Hence the need for endless political propaganda, because the coalition needs to signal out-group hatred to keep itself together. Hence the ever shifting potpourri of fashionable causes competing for attention, because the relative ownership stakes in the coalition aren't well defined. Hence the endless insistence on public assent to obvious lies, because you need credible litmus tests to determine loyalty. Hence the need to keep bringing in foreign electoral ringers, because some of the important organs of power are still laundered through our four year American Idol contest, and there's the risk that some of the yokels might get uppity.

The best summary of the theoretical solution to all this is still Moldbug's first post on Formalism. Find out who already owns the state, and give it to them officially. That way you only have one hard problem to solve (find out who owns the state), not two (expropriate the existing owners and give it to some new set of stable owners)

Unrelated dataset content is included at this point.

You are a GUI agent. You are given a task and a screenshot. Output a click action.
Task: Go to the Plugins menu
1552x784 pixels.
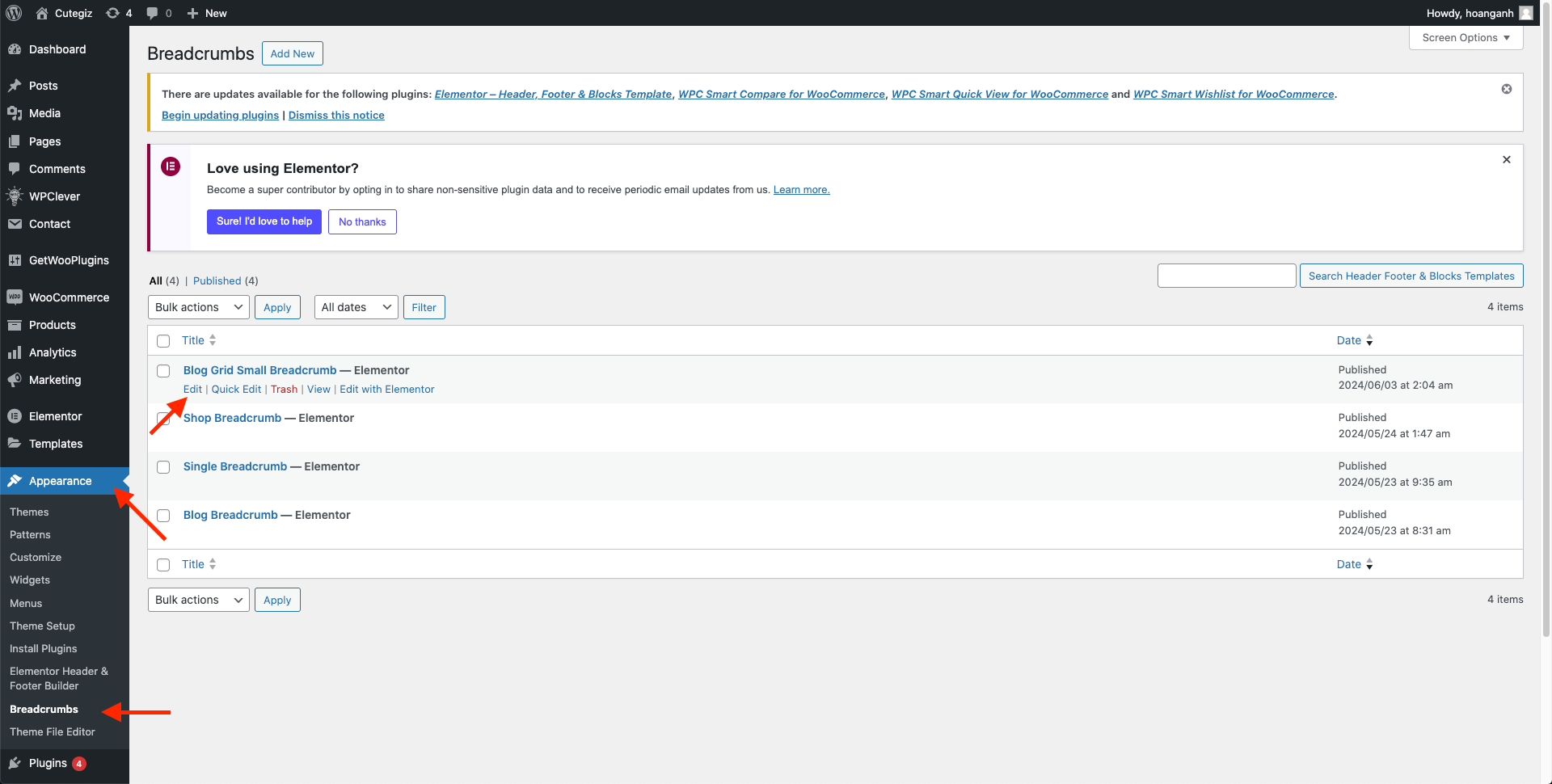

The problem is that we have no idea how to define properly who owns the state, because the answer keeps changing. There's also a problem that people who think they should own the state but currently don't may not assent to formalising the current ownership arrangements. And overconfidence makes everyone think they'll get more in the next round of coalition rearranging.

But a whole lot of us instinctively seem to see the appeal in systems where that problem has been solved somehow. Anyhow. King Charles II, Emperor Bill Gates, or the dispersed shareholders in the Disney Company. It doesn't matter much to me. I'll take any of them.

So we're still somewhat back at the problem of point 3. How do we move towards a system where property rights in the state are well-defined?

I don't know, exactly.

But at least I have a more concrete idea of what I'm aiming at, and what might achieve it, rather than having to split the difference between Catholic Integralism and Sovereign Corporations.

And it's phrased at a sufficiently high level of generality that you can say it at a dinner party and not immediately get thrown out.

Maybe that's something. Maybe it's not.

Nobody said point 3 would be easy, or even solvable at all.